I've been on a quest to make a 120 grain PBFN (Lyman 3118) shoot accurately in my 30-30. It's a Model 94 20” barrel from the 1950's. I started out with some fairly fast powder, and have been moving down the burn rate chart. Here are my results so far, although the quest is not over. Everything was fired at 50 yards. Alloy is 50/50 COWW/PL, baked @430 for 45 minutes and quenched. (I've been given a suggestion by someone much smarter to bake it longer, and perhaps hotter.) A pattern that seems to be appearing is that as I try progressively slower powders among the assortment of fast powders I own, the differences between best and worst groups narrows. It also looks like the slower the powder I try, the better the larger charges do. I know three isn't a very large sample size to draw conclusions, but it's what I have so far.

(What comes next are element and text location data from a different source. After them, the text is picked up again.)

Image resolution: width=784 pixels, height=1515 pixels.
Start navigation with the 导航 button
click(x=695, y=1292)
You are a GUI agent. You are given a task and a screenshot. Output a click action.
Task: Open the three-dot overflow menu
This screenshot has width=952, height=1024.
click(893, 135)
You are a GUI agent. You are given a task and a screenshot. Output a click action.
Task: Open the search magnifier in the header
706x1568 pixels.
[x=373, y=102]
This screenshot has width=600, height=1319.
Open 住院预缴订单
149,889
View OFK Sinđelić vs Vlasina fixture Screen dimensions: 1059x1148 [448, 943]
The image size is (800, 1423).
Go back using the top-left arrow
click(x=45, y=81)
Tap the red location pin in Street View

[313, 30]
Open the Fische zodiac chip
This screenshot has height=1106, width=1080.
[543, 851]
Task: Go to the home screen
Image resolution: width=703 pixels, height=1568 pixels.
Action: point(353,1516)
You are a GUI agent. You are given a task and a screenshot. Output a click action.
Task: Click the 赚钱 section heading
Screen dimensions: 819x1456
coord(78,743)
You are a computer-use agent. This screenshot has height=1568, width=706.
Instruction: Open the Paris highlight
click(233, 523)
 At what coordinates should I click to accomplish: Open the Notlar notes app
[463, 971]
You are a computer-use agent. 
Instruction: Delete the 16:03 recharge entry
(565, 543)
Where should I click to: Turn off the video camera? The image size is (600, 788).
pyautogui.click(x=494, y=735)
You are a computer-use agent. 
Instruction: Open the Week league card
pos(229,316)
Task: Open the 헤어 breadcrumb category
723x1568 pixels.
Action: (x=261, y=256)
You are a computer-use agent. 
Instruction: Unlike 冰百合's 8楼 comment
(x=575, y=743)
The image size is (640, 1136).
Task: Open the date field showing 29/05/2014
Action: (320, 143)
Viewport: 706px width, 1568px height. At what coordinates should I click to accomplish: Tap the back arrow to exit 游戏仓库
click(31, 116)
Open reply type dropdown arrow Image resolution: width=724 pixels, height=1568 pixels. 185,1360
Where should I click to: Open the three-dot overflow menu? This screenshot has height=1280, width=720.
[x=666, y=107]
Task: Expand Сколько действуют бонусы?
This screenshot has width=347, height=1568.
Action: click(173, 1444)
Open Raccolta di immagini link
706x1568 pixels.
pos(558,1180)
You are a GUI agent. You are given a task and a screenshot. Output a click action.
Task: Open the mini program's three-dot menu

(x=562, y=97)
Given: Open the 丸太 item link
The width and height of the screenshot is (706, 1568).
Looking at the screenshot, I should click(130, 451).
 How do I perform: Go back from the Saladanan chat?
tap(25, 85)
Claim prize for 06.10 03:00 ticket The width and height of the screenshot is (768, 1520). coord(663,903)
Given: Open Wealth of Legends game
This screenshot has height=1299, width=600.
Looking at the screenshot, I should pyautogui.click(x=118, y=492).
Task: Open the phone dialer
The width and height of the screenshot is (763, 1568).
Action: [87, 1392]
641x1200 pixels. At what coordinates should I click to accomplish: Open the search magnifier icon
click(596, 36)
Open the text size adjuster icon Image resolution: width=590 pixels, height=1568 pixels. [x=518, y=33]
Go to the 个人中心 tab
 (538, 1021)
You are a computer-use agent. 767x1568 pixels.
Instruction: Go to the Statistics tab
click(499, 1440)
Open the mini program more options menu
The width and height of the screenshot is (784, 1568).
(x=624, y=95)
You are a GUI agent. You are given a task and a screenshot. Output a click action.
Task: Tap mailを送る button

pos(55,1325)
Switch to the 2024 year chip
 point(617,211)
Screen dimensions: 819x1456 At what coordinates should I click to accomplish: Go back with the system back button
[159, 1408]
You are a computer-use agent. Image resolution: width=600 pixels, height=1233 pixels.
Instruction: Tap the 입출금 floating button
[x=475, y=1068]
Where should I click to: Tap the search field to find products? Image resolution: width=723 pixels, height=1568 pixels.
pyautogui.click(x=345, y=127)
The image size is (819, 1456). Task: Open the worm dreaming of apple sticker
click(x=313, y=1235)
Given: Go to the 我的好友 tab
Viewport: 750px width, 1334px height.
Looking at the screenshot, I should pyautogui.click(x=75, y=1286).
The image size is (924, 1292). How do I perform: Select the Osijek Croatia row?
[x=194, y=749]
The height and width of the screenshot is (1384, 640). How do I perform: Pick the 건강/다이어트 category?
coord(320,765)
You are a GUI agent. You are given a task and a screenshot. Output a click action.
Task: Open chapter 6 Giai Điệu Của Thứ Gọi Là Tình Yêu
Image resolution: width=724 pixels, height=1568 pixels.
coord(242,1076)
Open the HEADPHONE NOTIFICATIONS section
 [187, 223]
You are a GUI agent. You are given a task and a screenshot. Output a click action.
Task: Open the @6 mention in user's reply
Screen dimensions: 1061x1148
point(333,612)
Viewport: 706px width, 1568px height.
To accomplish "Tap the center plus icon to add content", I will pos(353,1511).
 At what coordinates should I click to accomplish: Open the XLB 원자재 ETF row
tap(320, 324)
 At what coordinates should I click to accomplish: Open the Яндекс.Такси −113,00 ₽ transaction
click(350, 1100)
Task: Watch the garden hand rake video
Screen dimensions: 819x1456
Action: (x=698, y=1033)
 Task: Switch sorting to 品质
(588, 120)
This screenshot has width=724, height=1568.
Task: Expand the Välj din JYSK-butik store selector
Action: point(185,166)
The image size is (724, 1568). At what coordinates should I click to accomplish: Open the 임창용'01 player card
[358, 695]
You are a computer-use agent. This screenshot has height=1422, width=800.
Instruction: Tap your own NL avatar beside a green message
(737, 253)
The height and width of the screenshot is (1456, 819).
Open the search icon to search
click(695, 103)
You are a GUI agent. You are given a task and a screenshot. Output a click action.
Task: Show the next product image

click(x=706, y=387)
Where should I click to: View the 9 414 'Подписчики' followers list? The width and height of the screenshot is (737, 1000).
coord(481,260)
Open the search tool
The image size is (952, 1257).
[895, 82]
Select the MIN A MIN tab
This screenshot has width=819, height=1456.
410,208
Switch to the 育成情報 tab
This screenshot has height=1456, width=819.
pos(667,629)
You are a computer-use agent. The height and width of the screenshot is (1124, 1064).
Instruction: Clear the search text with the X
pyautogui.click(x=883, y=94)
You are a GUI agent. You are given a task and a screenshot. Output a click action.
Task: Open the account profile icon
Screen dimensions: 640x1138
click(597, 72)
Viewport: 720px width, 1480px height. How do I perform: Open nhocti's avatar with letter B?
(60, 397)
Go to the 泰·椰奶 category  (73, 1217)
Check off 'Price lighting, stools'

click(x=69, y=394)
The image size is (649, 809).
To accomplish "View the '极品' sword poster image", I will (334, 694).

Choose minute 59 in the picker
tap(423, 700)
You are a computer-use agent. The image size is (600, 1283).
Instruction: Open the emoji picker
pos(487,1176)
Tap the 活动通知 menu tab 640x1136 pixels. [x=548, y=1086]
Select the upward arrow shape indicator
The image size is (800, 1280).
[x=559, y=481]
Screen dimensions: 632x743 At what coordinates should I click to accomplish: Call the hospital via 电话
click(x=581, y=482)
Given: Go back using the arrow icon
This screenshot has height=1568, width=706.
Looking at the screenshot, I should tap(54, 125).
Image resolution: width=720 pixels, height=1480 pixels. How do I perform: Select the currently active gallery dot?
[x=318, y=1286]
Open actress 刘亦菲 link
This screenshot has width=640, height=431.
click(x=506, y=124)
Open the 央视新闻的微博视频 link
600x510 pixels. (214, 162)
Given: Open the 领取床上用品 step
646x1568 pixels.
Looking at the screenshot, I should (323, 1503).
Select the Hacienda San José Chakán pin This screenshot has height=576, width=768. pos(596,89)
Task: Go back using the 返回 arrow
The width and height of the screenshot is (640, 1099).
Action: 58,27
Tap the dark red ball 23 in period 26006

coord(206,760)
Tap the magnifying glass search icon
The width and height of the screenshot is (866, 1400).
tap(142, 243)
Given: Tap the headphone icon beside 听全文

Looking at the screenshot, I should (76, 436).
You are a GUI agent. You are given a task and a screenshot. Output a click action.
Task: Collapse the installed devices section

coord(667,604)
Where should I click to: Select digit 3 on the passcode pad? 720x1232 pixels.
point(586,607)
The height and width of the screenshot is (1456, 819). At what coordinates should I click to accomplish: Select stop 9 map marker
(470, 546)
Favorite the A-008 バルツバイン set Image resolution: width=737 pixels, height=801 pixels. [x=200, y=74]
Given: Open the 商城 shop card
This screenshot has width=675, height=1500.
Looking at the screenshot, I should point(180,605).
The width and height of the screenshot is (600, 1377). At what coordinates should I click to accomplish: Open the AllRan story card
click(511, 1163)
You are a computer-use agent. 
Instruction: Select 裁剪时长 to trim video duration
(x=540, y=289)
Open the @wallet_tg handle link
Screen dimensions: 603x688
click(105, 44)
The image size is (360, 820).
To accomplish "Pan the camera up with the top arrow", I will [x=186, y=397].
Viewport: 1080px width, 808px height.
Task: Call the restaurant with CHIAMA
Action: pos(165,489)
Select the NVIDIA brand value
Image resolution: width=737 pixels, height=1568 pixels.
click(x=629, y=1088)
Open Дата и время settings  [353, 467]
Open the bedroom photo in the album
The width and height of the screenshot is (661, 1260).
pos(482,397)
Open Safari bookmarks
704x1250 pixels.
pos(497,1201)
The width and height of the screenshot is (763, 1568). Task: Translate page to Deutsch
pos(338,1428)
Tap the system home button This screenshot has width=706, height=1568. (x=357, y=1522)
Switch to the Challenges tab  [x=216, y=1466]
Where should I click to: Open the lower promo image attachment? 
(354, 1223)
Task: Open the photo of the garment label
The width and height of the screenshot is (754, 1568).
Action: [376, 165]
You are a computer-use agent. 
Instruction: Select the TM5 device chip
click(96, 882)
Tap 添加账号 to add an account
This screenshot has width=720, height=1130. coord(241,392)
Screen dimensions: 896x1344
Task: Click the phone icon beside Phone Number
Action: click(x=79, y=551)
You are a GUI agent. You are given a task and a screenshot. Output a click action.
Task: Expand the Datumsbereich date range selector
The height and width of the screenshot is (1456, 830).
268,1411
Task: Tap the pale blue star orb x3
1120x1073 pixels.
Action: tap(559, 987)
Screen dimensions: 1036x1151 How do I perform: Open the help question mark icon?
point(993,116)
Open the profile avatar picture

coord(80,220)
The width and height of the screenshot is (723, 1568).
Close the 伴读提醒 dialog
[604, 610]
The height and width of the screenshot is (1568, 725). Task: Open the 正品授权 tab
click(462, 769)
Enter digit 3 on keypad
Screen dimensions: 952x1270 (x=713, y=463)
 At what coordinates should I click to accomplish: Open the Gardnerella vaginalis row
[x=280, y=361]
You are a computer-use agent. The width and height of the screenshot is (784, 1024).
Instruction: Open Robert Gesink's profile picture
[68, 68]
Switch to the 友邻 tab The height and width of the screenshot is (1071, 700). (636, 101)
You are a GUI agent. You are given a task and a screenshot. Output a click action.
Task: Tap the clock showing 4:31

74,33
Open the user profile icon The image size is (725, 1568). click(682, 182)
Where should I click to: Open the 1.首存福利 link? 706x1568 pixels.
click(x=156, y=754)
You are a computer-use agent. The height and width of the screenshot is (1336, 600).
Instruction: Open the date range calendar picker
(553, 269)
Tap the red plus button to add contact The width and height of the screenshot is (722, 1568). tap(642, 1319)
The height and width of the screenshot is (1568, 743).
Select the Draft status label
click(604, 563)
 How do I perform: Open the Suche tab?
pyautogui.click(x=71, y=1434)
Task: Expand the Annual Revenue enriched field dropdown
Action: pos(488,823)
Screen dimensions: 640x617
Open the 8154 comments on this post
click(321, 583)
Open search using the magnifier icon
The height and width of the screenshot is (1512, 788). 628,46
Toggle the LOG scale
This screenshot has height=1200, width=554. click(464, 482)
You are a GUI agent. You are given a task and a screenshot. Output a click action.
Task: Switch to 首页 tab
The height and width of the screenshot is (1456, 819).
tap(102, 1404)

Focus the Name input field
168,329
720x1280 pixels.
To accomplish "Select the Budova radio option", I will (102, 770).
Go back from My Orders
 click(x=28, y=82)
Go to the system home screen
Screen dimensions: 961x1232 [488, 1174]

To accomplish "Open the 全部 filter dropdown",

The next three stops in powders I own are Herco, AA-5, and 2400. The loads I've tried so far don't seem to be position sensitive. I'm thinking that I'll soon run into a powder that will stop burning well at plain based pressures/velocities. Based on several older discussions in this forum on Bullseye and cast bullets, I really thought 700X would work out better. I suppose with a little harder bullet that could be the case. Oh well, I'm making progress, and it's been fun so far. That's the most important part.
Best for Each Powder Tried Worst for Each Powder Tried
2.0 gr 700X, 530 fps, 0.266" 3.5 gr 700X, 901 fps, 3.976"
5.0 gr Vectan 206V, 1043 fps, 1.263" 3.5 gr Vectan 206V, 803 fps, 3.551"
6.0 gr Unique, 1147 fps, 1.165" 5.5 gr Unique, 1026 fps, 2.187"
Here are some bullets I recovered this week after our snow melted. Snow really does seem to be a good recovery medium. It just takes awhile!